DOCUMENT SEGMENT:
_ _ _
This video segment depicts how climate change is impacting the migration of Canada's barren-ground caribou. Changes in the plant community and tree lines will change the prime habitat for some herds of caribou. Caribou are faced with adapting to these barrens shrinking, often with serious consequences.
In this activity, students research various topics about ocean health, e.g. overfishing, habitat destruction, invasive species, climate change, pollution, and ocean acidification. An optional extension activity has them creating an aquatic biosphere in a bottle experiment in which they can manipulate variables.
In this activity, students study the relationship between changing climate conditions and the distribution of plants across North America, using a unique tool called the Pollen Viewer. This tool allows the user to animate the retreat of the North American glacier and the migration of plant species during the waning period of the most recent Ice Age.
This video highlights a team of scientists who work on reconstructing the mass extinction that occurred 250 million years ago, the end of the Permian Period, and wiped out the majority of life on our planet, resetting the evolution of life. Clues suggest that deadly bacteria might have set off a chemical chain reaction that poisoned the Permian seas and atmosphere.
In this video, students learn that the Exxon Valdez oil spill in Alaska in 1989 was not the sole cause of the decline of species in the local ecosystem. Rather, an explanation is posited for why some animal populations were already in decline when the spill occurred. Many of these animals share a common food: the sand lance, a fish whose populations have shrunk with the steady rise in ocean temperature that began in the late 1970s.
_ _ _
REQUIREMENT 1:
Decide whether each statement agrees with the climate teaching resource descriptions. Answer yes or no for each, and quote the words from the descriptions that settle it.
(a) The Pollen Viewer lets the user animate the retreat of the North American glacier.
(b) The mass extinction at the end of the Permian Period happened 65 million years ago.
(c) The Exxon Valdez oil spill was the only cause of species decline in the local ecosystem.
REQUIREMENT 2: According to the climate teaching resource descriptions, what common food do many of the declining animals near the Exxon Valdez spill share?
REQUIREMENT 3: Write the next part of the climate teaching resource descriptions, picking up after their final sentence.

DATA UNDER STUDY:
_ _ _
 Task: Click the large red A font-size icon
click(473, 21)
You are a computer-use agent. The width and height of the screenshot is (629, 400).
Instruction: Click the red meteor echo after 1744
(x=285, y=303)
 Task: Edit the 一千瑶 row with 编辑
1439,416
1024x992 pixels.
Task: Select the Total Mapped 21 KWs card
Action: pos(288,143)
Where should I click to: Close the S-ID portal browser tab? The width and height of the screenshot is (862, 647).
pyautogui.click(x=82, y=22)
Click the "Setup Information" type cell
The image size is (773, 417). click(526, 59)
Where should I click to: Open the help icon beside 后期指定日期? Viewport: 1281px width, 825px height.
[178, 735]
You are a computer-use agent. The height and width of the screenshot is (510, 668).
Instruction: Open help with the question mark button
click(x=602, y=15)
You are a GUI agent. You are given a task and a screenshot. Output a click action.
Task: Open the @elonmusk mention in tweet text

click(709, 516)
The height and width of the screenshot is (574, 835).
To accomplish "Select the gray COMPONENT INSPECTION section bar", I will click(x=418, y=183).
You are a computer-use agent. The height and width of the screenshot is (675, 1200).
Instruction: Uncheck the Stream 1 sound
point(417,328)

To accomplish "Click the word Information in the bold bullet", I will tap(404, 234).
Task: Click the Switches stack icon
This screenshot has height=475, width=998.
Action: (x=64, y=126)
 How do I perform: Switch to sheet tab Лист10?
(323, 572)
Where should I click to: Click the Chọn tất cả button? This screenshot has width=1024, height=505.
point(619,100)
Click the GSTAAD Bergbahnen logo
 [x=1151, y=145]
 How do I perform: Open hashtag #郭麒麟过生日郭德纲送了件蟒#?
_ _ _
TASK RESPONSE 1:
(a) Yes: "This tool allows the user to animate the retreat of the North American glacier"
(b) No: "the mass extinction that occurred 250 million years ago"
(c) No: "was not the sole cause of the decline of species in the local ecosystem"

TASK RESPONSE 2: The sand lance, a fish.

TASK RESPONSE 3:
This narrated slide show gives a brief overview of coral biology and how coral reefs are in danger from pollution, ocean temperature change, ocean acidification, and climate change. In addition, scientists discuss how taking cores from corals yields information on past changes in ocean temperature.
This is a photo essay linked to a New York Times story about climate-related stressors on forests -- including mountain pine beetles, forest fires, forest clearance, and ice storms -- and the importance of protecting forests as an important carbon sink.
This video addresses acidification of the ocean and the ecological and economic implications of the resulting pH change on marine life. It includes information about how ocean acidification resulting from increased absorption of CO2 from the atmosphere is affecting ocean species such as sea urchins and oysters. Scientists from the University of California at Santa Barbara discuss their experiments with sea creatures in acidic sea water. There is an associated lesson plan and classroom activity that has students test the effects of CO2 on water pH.